Golly gee, DeLay is corrupt!
"But several prominent conservatives balked at Mr. DeLay's assertion in an interview, posted on Time magazine's Web site, that "the conservative movement is leaderless" and that he aimed to become "a strong leader to pull the movement together." Some said his legal problems showed how his work incorporating the conservative movement into Washington's power structure was already carrying the movement away from its principles.
"We have seen this cycle before," said Marvin Olasky, editor of the Christian conservative magazine World, invoking Psalm 107's account of the Israelites' decline into decadence before they turned back to God. "The question in my mind is whether conservatives will look at this situation and realize there has been a corruption by power, and try to return to their decentralized, small-government roots."
Goodness gracious, DeLay is a big spender!
"Michael Franc, vice president for government relations at the conservative Heritage Foundation, said Mr.
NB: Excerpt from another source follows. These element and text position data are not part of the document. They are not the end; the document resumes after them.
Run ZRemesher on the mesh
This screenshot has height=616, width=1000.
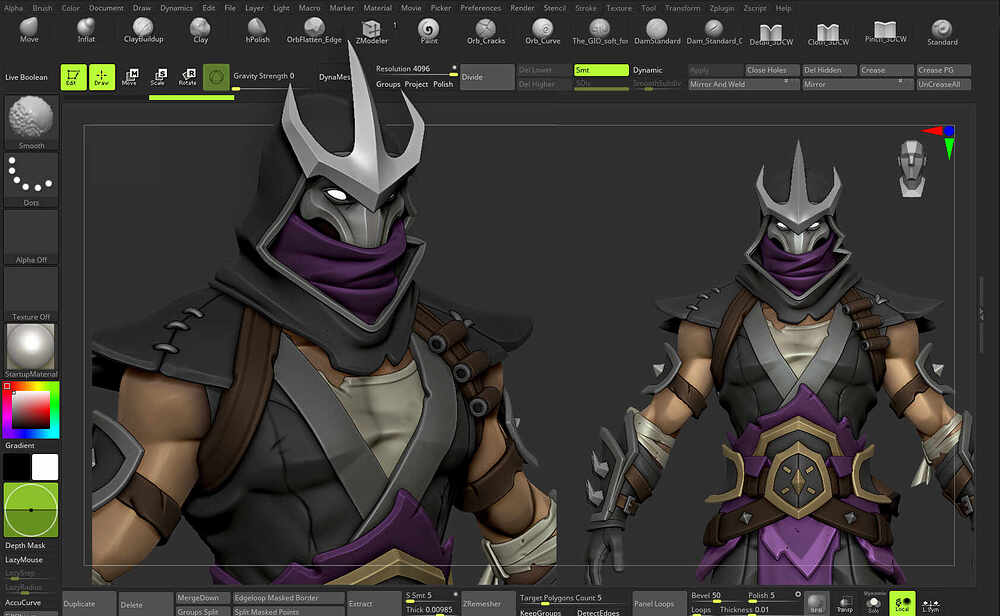(x=487, y=603)
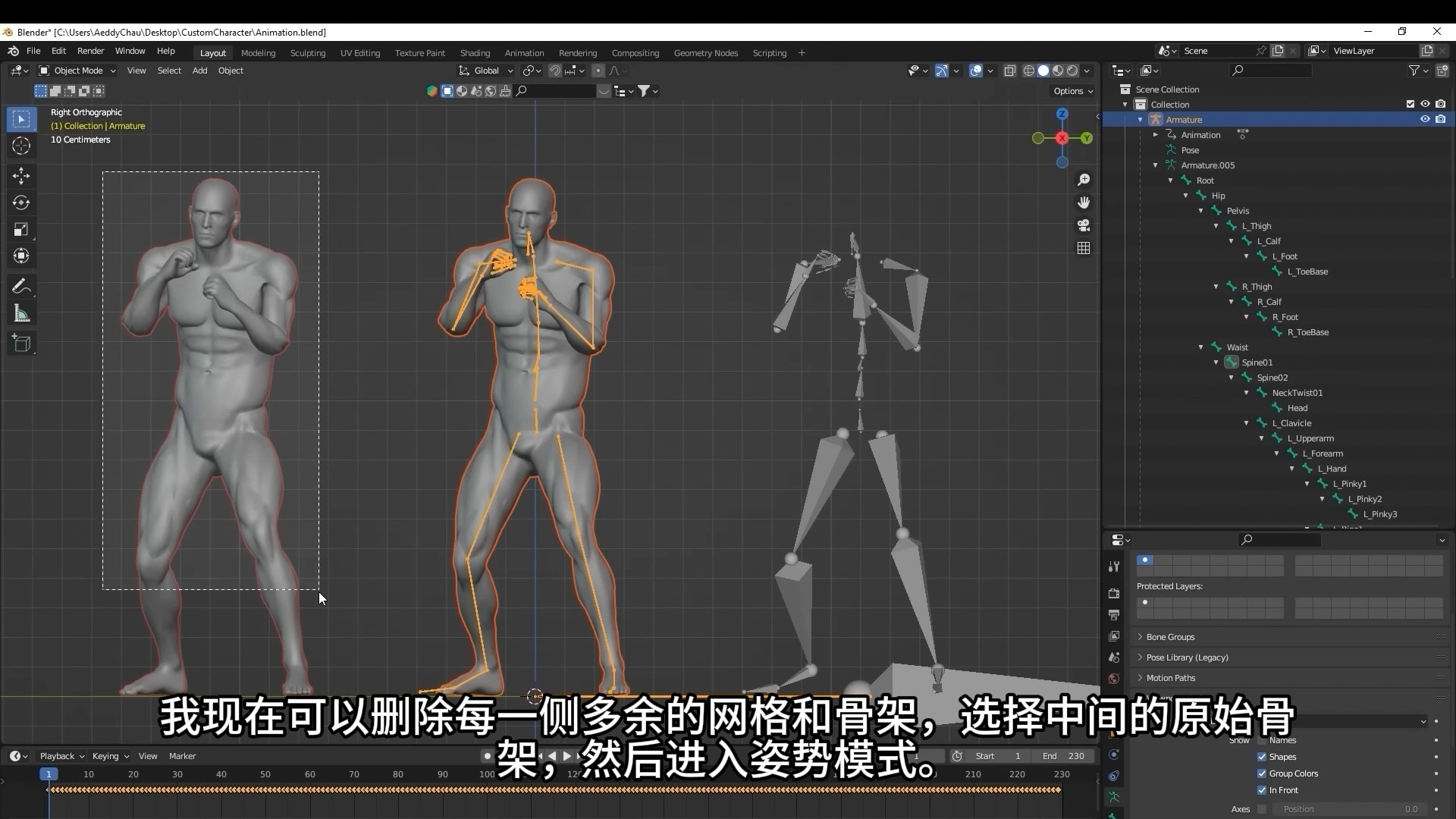Toggle camera view icon in viewport
1456x819 pixels.
click(1084, 225)
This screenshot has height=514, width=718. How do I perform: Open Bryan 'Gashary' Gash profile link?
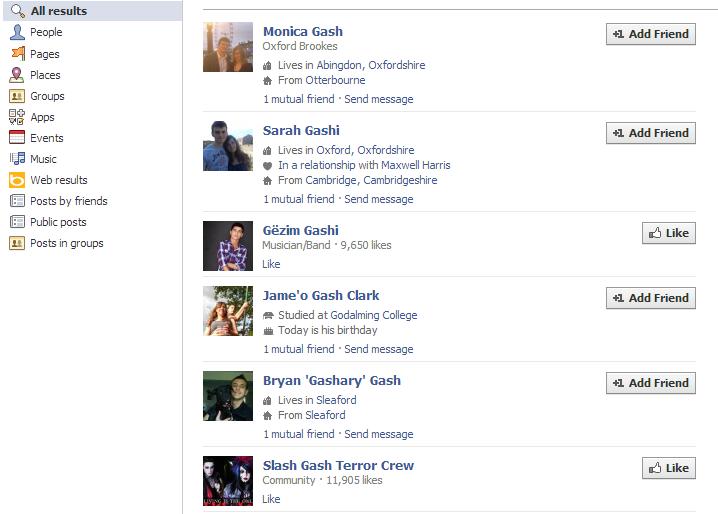[332, 381]
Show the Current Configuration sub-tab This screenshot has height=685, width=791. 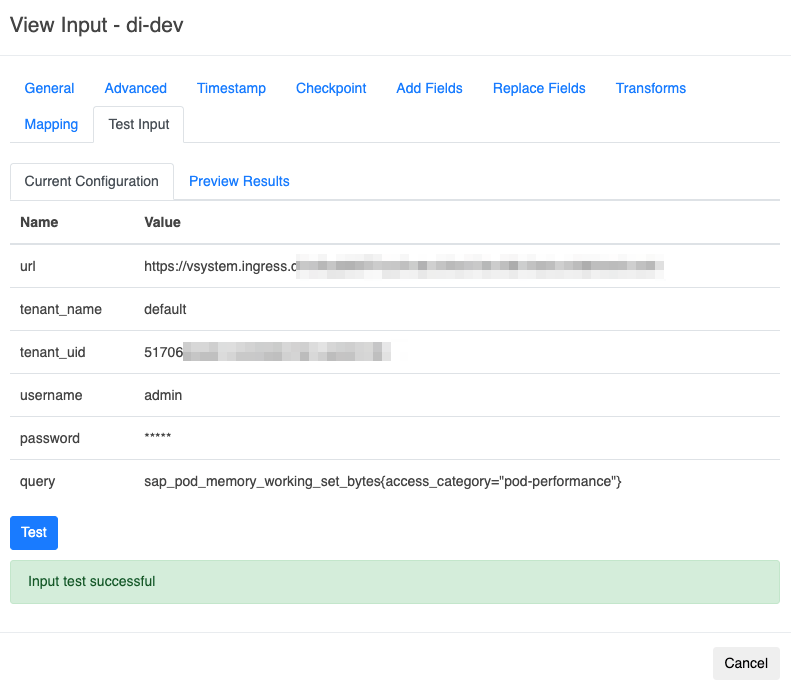pyautogui.click(x=91, y=181)
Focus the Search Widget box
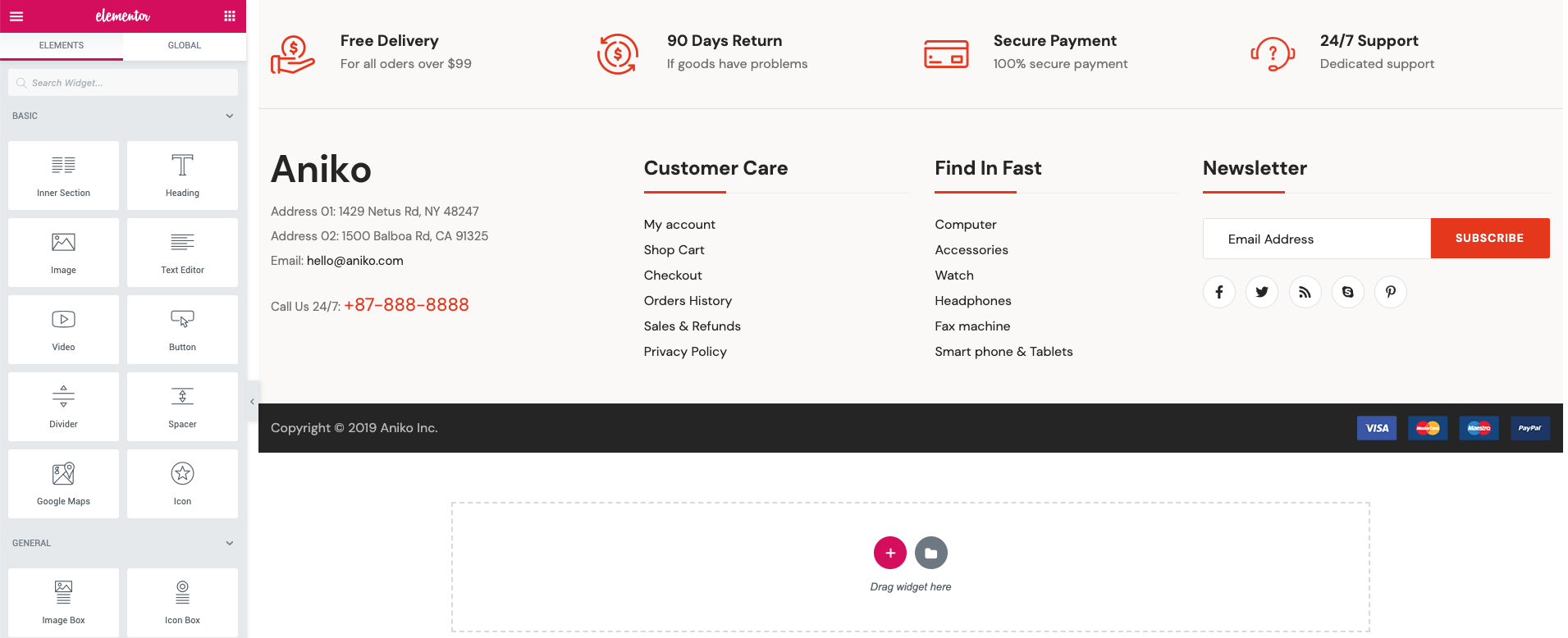 tap(123, 83)
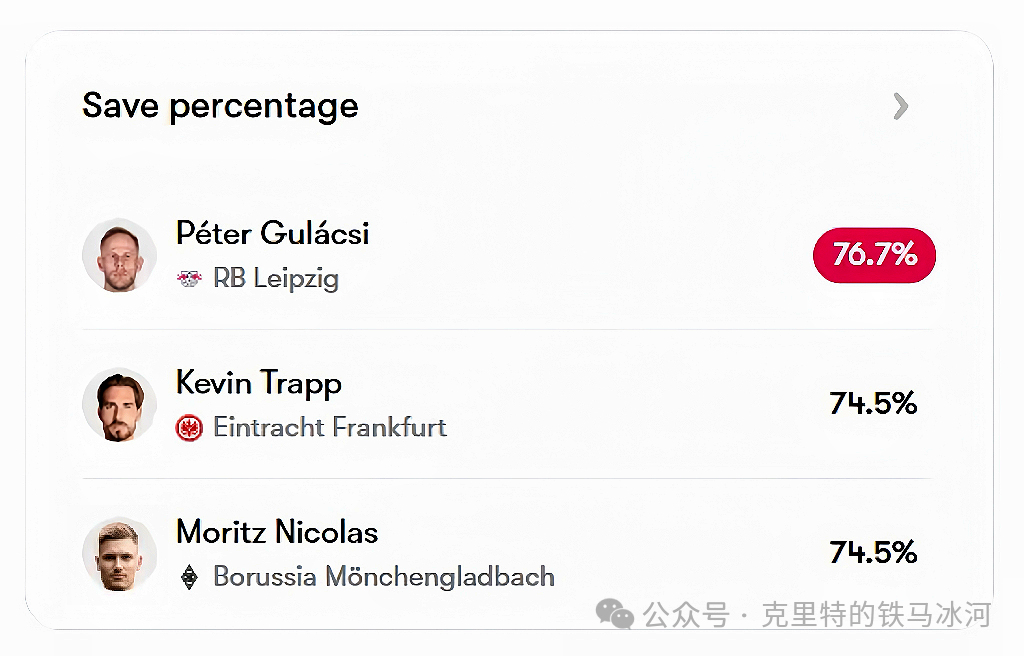Click the 公众号 watermark text
This screenshot has width=1024, height=656.
pyautogui.click(x=686, y=615)
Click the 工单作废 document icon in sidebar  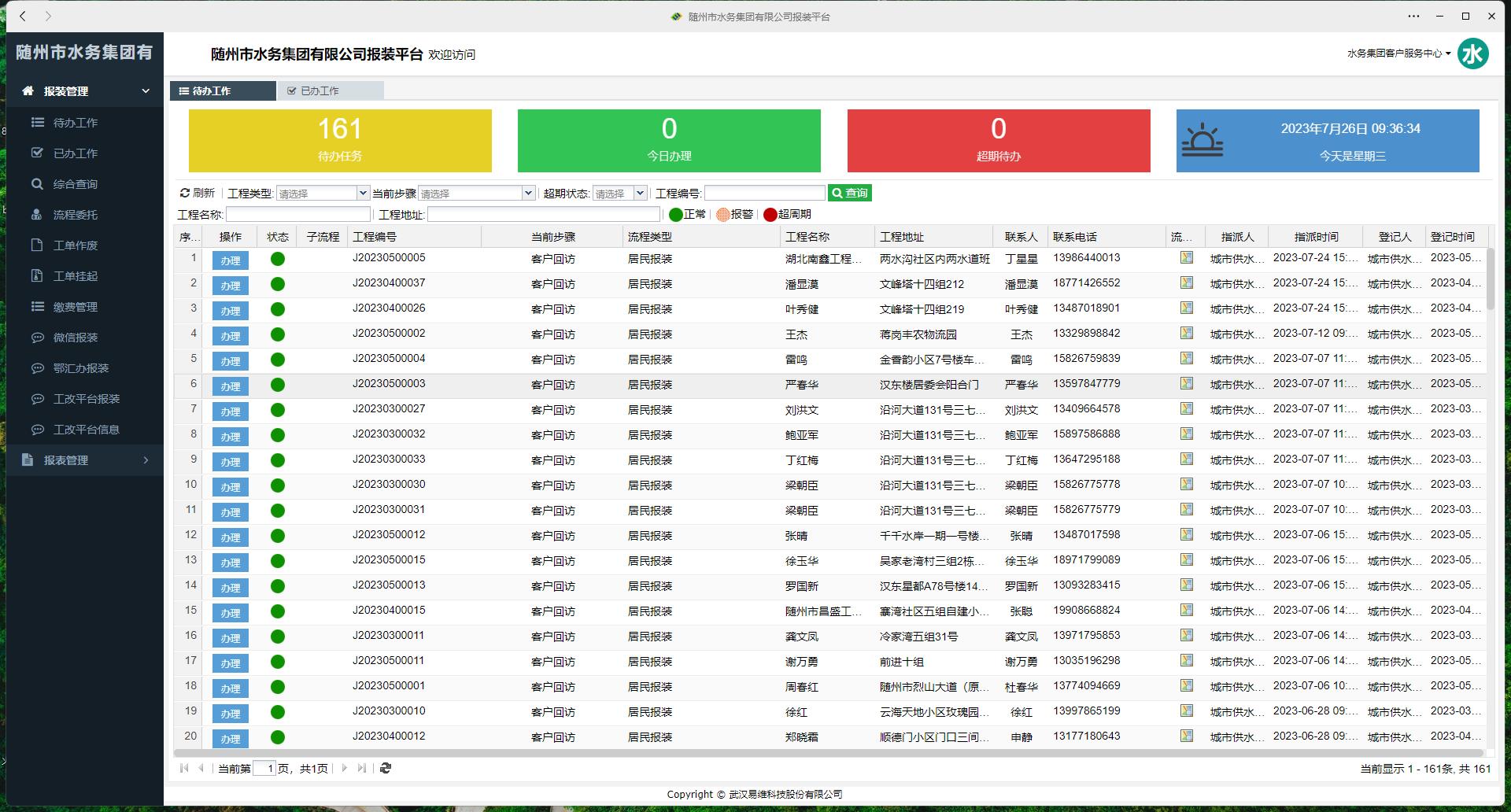point(37,245)
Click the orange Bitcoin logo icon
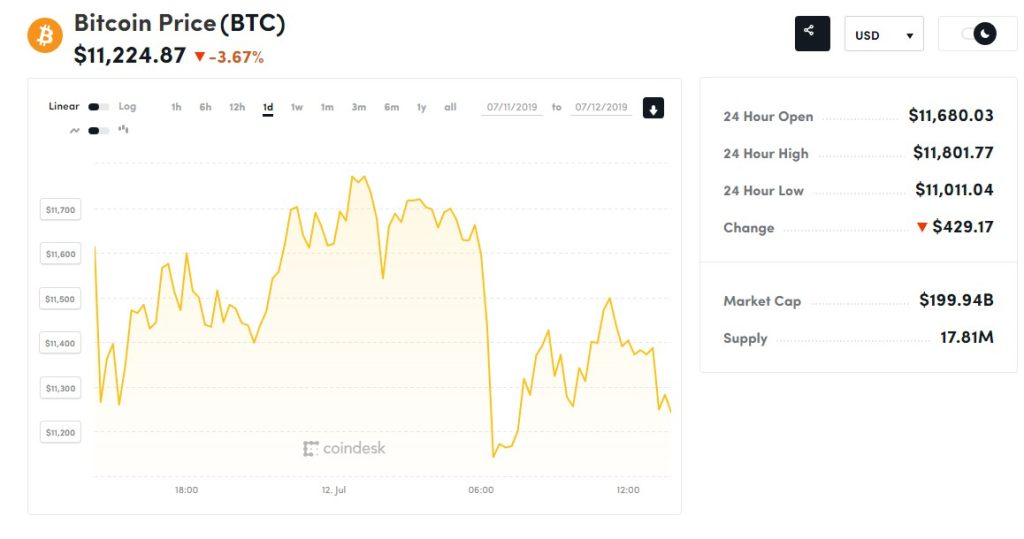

DeLay had built an "unparalleled" track record at pushing through conservative legislation. But he argued that Mr. DeLay's victories had often come at the expense of the conservative call for small government and tighter federal spending.
"He was a master, and developed, in many ways, the art of earmarking," Mr. Franc said, referring to the process that allows a lawmaker to add local projects to a big spending bill. "He saw the political value in that. He justified it in conservative terms, saying it was a form of local control and individual members knew best what was best for their district rather than the judgment of some nameless, faceless bureaucrat. And he drove it as far as he could, to the point where we now have about 14,000 earmarks, up from below 5,000 when Republicans took over in 1994."
Lord forgive us, DeLay might not be the righteous one!
"Mr. DeLay has also hinted that he intends to start a career as a speaker for conservative Christian audiences, saying that it was the warm response to a speech about the country's Christian heritage that had persuaded him to give up his seat. But Wes Yoder, president of the Ambassador Agency, a major booking agency for Christian speakers, suggested that such a move might be premature.
"When you have questions of ethics circle around someone as they have around Tom DeLay, I think the church needs to pause a moment before they start inviting someone to speak," Mr. Yoder said. "When someone's been in Washington in the corridors of power, sometimes their ethics need to be refreshed."
It such a sad moment when a relationship goes bad. Mooseketeers, please be gentle to our conservative brethren - they are going through a traumatic time.